Questo che cosa comporta?
«Anzitutto l’assunzione di una tradizione che finora l’Occidente ha trascurato, se non addirittura ignorato. Sono le tematiche del Grande Sud del pianeta, risorsa straordinaria anche sul versante simbolico. L’importante, dal mio punto di vista, è che questo accade con un cambio di passo nella Chiesa. Sintetizzando al massimo, direi che tutto si decide nel rapporto con la modernità. Posso usare un’altra espressione relativa al gioco?»

Certo.
«Con Francesco la Chiesa non sta più in difesa, ma passa all’attacco.
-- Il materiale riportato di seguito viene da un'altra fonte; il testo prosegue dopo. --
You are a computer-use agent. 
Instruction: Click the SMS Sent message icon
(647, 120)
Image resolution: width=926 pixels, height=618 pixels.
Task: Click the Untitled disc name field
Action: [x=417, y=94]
Lo fa in maniera diretta, senza alcun complesso di inferiorità verso un pensiero che, di conseguenza, è invitato a riconsiderare se stesso, in tutta la sua ampiezza e in ogni sua contraddizione. Quando il Papa, per esempio, svolge una critica all’utilitarismo, un intellettuale non può non revocare in dubbio la visione per cui il liberismo sarebbe l’unico paradigma fondante dell’agire economico. Ci sono molti aspetti del pensiero moderno che richiedono una specifica assunzione di responsabilità. Ne cito soltanto due, che ritengo cruciali: la deriva dell’individualismo da un lato e il rifiuto del limite dall’altro. Su entrambe le questioni l’insegnamento di Francesco è chiaro, puntuale e non equivocabile».